■ **Task to carry out**
Every line below from the one containing "Launch Google Chrome from the taskbar" through the one containing "You are a computer-use agent. Image" must be transcribed exactly. Omit all lines outside that stretch.
*****
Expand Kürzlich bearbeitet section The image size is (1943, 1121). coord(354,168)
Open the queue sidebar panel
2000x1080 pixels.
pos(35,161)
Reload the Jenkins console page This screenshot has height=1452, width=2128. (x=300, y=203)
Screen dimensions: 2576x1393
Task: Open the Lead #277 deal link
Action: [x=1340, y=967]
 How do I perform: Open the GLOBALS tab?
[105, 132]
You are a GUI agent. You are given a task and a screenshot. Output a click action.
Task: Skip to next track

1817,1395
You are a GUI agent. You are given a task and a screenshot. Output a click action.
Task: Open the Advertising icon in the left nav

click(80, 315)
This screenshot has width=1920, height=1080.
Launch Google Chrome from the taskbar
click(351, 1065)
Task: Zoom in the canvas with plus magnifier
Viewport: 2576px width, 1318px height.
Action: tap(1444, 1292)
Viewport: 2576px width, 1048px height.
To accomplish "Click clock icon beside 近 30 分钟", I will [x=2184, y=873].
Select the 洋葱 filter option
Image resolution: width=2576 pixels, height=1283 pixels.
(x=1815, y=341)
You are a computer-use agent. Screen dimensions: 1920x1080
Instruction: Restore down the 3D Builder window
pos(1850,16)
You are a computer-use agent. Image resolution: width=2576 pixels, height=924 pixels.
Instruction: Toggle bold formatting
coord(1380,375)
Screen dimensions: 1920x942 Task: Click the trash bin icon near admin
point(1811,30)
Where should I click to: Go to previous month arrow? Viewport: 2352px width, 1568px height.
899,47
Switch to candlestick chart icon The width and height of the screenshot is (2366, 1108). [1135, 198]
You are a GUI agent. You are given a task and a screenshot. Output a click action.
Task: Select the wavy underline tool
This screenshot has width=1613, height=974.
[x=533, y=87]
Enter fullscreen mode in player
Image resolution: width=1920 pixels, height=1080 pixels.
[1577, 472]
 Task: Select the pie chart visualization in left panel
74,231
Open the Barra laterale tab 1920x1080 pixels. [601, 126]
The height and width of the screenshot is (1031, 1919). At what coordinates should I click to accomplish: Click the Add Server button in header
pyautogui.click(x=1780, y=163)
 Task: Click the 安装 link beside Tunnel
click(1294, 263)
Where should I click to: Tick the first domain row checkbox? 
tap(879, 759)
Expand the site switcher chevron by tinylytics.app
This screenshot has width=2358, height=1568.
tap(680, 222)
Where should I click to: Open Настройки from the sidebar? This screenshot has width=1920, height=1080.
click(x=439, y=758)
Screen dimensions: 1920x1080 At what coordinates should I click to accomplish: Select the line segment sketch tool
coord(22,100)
*****
■ **Task solution**
Launch Google Chrome from the taskbar
click(351, 1065)
Task: Zoom in the canvas with plus magnifier
Viewport: 2576px width, 1318px height.
Action: tap(1444, 1292)
Viewport: 2576px width, 1048px height.
To accomplish "Click clock icon beside 近 30 分钟", I will [x=2184, y=873].
Select the 洋葱 filter option
Image resolution: width=2576 pixels, height=1283 pixels.
(x=1815, y=341)
You are a computer-use agent. Screen dimensions: 1920x1080
Instruction: Restore down the 3D Builder window
pos(1850,16)
You are a computer-use agent. Image resolution: width=2576 pixels, height=924 pixels.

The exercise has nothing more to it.